Protecting Our End Users from Themselves, Under an Umbrella


Most companies today are faced with greater and greater security risks. Businesses of all types and sizes can be paralyzed by crypto walls and other viruses.

The modern organization, even when adhering to best security practices, faces increasing difficulty protecting their environment.

Common security practices are not always enough. Typically, we start with simple things like locking down workstations with good group policies, using MDM (mobile device management) for company assets, and installing anti-virus/anti-malware software. We also implement network intrusion/detection like Cisco FirePOWER or other IDS/IPS solutions, network monitoring tools and anti-spam solutions like Sophos’ Reflexion.  Even still, sometimes things get by in the form of spam emails, browser attacks, and other forms of social engineering.

A few weeks ago, to better protect ourselves, we implemented a product from Cisco called Cisco Umbrella.  This simple solution intercepts all DNS lookups in the environment.  When any software wants to reach out to the web, it does a DNS lookup.  This is where Umbrella comes into play. With Umbrella, we set up rules to intercept or bypass, eventually redirecting these lookups, allowing for completely transparent protection for all devices on the network.

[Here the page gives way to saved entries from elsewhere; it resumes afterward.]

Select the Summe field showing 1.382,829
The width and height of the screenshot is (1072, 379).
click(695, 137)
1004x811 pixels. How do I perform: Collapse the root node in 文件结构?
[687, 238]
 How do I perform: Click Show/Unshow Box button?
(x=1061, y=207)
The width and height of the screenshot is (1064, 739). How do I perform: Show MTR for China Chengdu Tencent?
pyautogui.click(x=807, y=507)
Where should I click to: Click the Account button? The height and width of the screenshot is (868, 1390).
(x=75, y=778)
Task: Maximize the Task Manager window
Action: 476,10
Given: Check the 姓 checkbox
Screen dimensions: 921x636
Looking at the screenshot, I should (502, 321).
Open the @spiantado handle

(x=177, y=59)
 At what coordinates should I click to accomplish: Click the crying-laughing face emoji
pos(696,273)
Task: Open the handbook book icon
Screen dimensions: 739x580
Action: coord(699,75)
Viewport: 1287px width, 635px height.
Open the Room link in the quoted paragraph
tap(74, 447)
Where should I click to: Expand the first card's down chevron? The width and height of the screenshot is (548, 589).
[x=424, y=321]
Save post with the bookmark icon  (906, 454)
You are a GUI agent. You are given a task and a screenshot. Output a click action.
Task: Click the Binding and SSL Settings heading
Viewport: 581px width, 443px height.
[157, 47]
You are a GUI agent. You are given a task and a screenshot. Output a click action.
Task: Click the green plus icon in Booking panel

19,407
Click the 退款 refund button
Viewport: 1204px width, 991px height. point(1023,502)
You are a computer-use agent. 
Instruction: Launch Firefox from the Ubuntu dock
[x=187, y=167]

Spammers are now crafting emails with much lower Bayesian scores. Often, they are sending them from email servers with valid SPF records using the latest Whaling and Phishing tricks. They have realized that spam with the payload attached gets caught too easily, so now they have reverted to sending emails with links that look legitimate.  We can educate our teams on good email practices:

  • Don’t open email that you weren’t expecting
  • Don’t open attachments you weren’t expecting
  • Don’t release emails from spam quarantine if you weren’t expecting them
  • If there is anything suspicious about an email, reach out to the sender by other means to confirm

When spam emails still get in, we tend to see them in surges. Alerting end users about these types of email attacks and educating them not to click links, conceptually, is a good idea, but it doesn’t always work. Using Umbrella, we simply add these embedded email links to a black list (if they aren’t already black listed from community sources). This process ultimately protects our end users from mistakenly browsing to these sites, making our environment more secure and better protected.